For example, Eumir Deodato arranged and recorded a contemporary version of the theme from the film 2001: A Space Odyssey (originally composed by Richard Strauss in 1896 as Also sprach Zarathustra) a number of years ago. The single became one of the biggest songs of the year and won a Grammy Award for the best instrumental recording.
In such a case, if the recording artist/arranger has not negotiated a guarantee of mechanical royalties from the sale of public domain arrangements, thousands of dollars in writer and publisher royalties would be lost.
Some record companies refuse to pay any writer or publisher mechanical royalties for public domain compositions. Others pay a flat reduced penny rate.
The most common approach, accepted by most record companies, provides that the record company will pay the recording artist/arranger on the basis of the percentage that ASCAP or BMI pays the writer/artist for performances of the copyrighted arrangement. ASCAP and BMI will treat an arranger as a writer and pay royalties according to the amount of new material that has been added to the original public domain composition.
The most effective way of illustrating the importance of this area is to present an example of how a writer/artist is paid for an arrangement when an ASCAP or BMI comparative-crediting clause has been negotiated into in his or her recording artist or producer's contract.
Let's assume that a well-known instrumentalist who is an ASCAP writer records a contemporary arrangement of a classical work that is in the public domain. In the artist's record contract is a provision that the artist will be paid the 8.5¢ statutory royalty for the sale of every composition that the artist writes and records. In addition, it is agreed that mechanical royalties on any arrangement of a public domain work will be calculated in proportion to the percentage given the artist/arranger's copyrighted arrangement by ASCAP.

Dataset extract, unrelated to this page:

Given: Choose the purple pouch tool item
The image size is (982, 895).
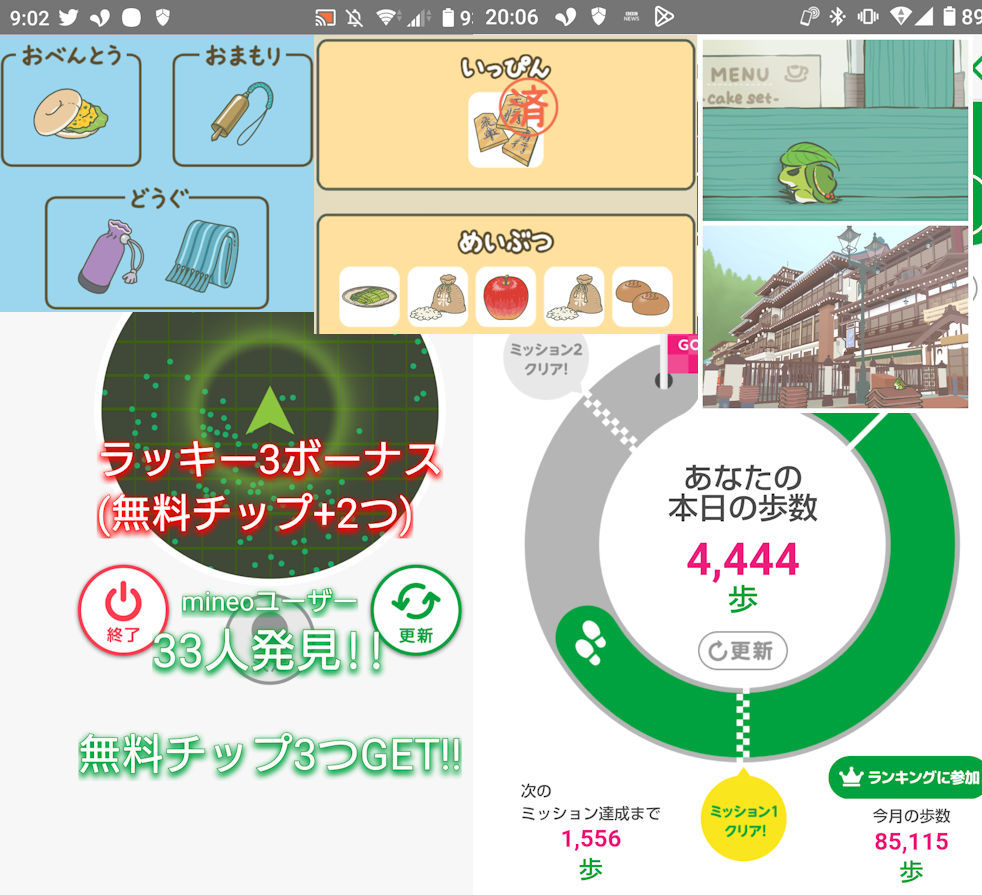Looking at the screenshot, I should [106, 256].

The single is released, becomes an overnight success, and sells 250,000 copies. The album goes to #1 and sells 2,000,000 units.
The recording artist/writer submits the recording and a copy of the new arrangement to ASCAP, where the composition is analyzed and, after comparing it note for note with the original public domain work, decide that a great deal of original material has been added to the original source work. ASCAP and its Special Classification committee gives the composition a 50% royalty rating-in effect, making the new composition worth one-half of an original song.
The record company is sent a copy of the ASCAP determination and gives the song a 50% mechanical royalty payout rate. In other words, the song will receive 50% of the 8.5¢ statutory per composition mechanical royalty (i.e., 4.25¢ in 2004 and 2005).
The mechanical royalty calculations would be:
|Single||4.25¢ x 250,000||= $10,625|
|Album:||4.25¢ x 2,000,000||= $85,000|
Obviously, it is extremely advisable when negotiating a record contract to include some provision for writer royalties from the sale of CDs, tapes and other recordings including downloads containing public domain compositions.
Such a clause may not seem important to most recording artists who write their own material, but a good recording contract should anticipate and provide for all contingencies. It may not seem likely, when a recording contract is signed, that the artist will be recording any public domain compositions. But if it happens, the artist should be guaranteed some type of fair formula for payment.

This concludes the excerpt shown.